Pipelines and Azure Machine Learning

In this article, learn about the machine learning pipelines you can build with the Azure Machine Learning SDK for Python and the advantages to using pipelines.

What are machine learning pipelines?

Using machine learning (ML) pipelines, data scientists, data engineers, and IT professionals can collaborate on the steps involved in:

  • Data preparation, such as normalizations and transformations
  • Model training
  • Model evaluation
  • Deployment

The following diagram shows an example pipeline:

Machine learning pipelines in Azure Machine Learning service

Why build pipelines with Azure Machine Learning?

The Azure Machine Learning SDK for Python can be used to create ML pipelines as well as to submit and track individual pipeline runs.

With pipelines, you can optimize your workflow with simplicity, speed, portability, and reuse. When building pipelines with Azure Machine Learning, you can focus on what you know best — machine learning — rather than infrastructure.

Using distinct steps makes it possible to rerun only the steps you need as you tweak and test your workflow. A step is a computational unit in the pipeline. As shown in the diagram above, the task of preparing data may involve many steps including, but not limited to, normalization, transformation, validation, and featurization. Data sources and intermediate data are reused across the pipeline, which saves compute time and resources.

Once the pipeline is designed, there is often more fine-tuning around the training loop of the pipeline. When you rerun a pipeline, the run jumps to the steps that need to be rerun, such as an updated training script, and skips what hasn't changed. The same paradigm applies to unchanged scripts used for the execution of the step.

With Azure Machine Learning, you can use various toolkits and frameworks such as Microsoft Cognitive Toolkit or TensorFlow for each step in your pipeline. Azure coordinates between the various compute targets you use so that your intermediate data can be shared with the downstream compute targets easily.

You can track the metrics for your pipeline experiments directly in the Azure portal.

Key advantages

The key advantages to building pipelines for your machine learning workflows is:

Key advantage Description
Unattended runs Schedule a few steps to run in parallel or in sequence in a reliable and unattended manner. Since data prep and modeling can last days or weeks, you can now focus on other tasks while your pipeline is running.
Mixed and diverse compute Use multiple pipelines that are reliably coordinated across heterogeneous and scalable computes and storages. Individual pipeline steps can be run on different compute targets, such as HDInsight, GPU Data Science VMs, and Databricks, to make efficient use of available compute options.
Reusability Pipelines can be templatized for specific scenarios such as retraining and batch scoring. They can be triggered from external systems via simple REST calls.
Tracking and versioning Instead of manually tracking data and result paths as you iterate, use the pipelines SDK to explicitly name and version your data sources, inputs, and outputs as well as manage scripts and data separately for increased productivity.

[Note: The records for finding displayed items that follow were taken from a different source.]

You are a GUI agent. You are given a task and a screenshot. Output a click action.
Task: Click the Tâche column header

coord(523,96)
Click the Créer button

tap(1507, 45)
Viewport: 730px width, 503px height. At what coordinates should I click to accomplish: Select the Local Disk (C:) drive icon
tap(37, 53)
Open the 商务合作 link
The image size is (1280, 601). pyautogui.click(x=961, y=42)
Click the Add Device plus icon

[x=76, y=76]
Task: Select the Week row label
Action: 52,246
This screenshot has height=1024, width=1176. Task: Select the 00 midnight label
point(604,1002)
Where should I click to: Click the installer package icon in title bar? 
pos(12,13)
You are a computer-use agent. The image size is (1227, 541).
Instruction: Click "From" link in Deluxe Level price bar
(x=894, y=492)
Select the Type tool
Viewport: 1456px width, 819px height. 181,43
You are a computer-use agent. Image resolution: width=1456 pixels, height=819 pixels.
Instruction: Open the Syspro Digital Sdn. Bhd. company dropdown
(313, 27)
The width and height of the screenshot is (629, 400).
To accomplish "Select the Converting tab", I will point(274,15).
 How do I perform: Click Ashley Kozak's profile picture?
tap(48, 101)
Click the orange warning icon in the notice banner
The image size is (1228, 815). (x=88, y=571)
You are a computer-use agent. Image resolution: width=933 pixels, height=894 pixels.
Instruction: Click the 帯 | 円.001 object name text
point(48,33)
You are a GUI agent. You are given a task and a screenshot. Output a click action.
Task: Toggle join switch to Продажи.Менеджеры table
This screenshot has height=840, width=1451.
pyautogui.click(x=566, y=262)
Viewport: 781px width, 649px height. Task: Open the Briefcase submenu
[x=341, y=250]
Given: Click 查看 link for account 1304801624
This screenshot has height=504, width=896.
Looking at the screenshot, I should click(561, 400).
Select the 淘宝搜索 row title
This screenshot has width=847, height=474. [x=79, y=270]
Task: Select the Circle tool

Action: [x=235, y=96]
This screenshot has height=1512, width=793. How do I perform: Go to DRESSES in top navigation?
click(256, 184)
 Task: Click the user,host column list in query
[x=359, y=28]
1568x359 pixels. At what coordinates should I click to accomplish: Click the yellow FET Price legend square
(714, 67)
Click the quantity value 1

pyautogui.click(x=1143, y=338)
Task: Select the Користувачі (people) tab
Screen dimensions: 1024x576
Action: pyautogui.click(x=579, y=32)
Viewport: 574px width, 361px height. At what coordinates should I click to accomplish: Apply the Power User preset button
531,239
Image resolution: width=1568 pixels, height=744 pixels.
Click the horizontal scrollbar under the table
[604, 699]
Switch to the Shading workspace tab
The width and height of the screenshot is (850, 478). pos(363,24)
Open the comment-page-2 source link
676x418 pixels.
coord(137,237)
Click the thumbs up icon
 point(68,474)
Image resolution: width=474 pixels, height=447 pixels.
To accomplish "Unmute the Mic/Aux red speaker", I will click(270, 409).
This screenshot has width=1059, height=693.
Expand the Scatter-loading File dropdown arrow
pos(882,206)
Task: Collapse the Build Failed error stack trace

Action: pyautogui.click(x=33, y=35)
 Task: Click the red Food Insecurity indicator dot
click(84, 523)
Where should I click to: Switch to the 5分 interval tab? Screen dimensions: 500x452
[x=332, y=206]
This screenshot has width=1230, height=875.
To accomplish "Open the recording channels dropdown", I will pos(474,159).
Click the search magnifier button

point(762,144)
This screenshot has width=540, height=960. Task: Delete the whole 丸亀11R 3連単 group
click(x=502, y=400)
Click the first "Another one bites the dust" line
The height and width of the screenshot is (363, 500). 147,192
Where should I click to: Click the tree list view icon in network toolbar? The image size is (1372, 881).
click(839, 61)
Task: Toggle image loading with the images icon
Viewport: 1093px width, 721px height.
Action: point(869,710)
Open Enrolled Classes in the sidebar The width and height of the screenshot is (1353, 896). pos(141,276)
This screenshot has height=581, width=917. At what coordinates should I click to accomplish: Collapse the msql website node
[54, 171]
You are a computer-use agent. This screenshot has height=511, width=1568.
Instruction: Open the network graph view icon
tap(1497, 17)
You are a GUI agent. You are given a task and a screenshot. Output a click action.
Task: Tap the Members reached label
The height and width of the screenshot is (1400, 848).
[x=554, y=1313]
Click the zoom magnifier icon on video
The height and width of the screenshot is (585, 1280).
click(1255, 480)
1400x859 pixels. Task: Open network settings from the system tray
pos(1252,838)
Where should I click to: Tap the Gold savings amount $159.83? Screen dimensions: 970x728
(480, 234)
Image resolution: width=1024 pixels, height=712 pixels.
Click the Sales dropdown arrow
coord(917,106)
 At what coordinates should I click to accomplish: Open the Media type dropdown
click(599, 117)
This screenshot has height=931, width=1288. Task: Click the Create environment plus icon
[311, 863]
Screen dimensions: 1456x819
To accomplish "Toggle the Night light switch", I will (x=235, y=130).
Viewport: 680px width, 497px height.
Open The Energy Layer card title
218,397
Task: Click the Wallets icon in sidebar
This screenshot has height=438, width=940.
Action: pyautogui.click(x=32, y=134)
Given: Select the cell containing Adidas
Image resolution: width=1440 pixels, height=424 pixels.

The Python SDK for pipelines

Use Python to create your ML pipelines. The Azure Machine Learning SDK offers imperative constructs for sequencing and parallelizing the steps in your pipelines when no data dependency is present. You can interact with it in Jupyter notebooks or in another preferred IDE.

Using declarative data dependencies, you can optimize your tasks. The SDK includes a framework of pre-built modules for common tasks such as data transfer and model publishing. The framework can be extended to model your own conventions by implementing custom steps that are reusable across pipelines. Compute targets and storage resources can also be managed directly from the SDK.

Pipelines can be saved as templates and can be deployed to a REST endpoint so you can schedule batch-scoring or retraining jobs.

Check out the Python SDK reference docs for pipelines and the notebook in the next section to see how to build your own.

Example notebooks

The following notebook demonstrates pipelines with Azure Machine Learning: pipeline/pipeline-batch-scoring.ipynb.

Get this notebook:

  1. Azure Notebooks Import sample notebooks into Azure Notebooks. (Your organization may require administrator consent before you can sign in.)

  2. See the README in the imported library for further instructions to run the notebooks.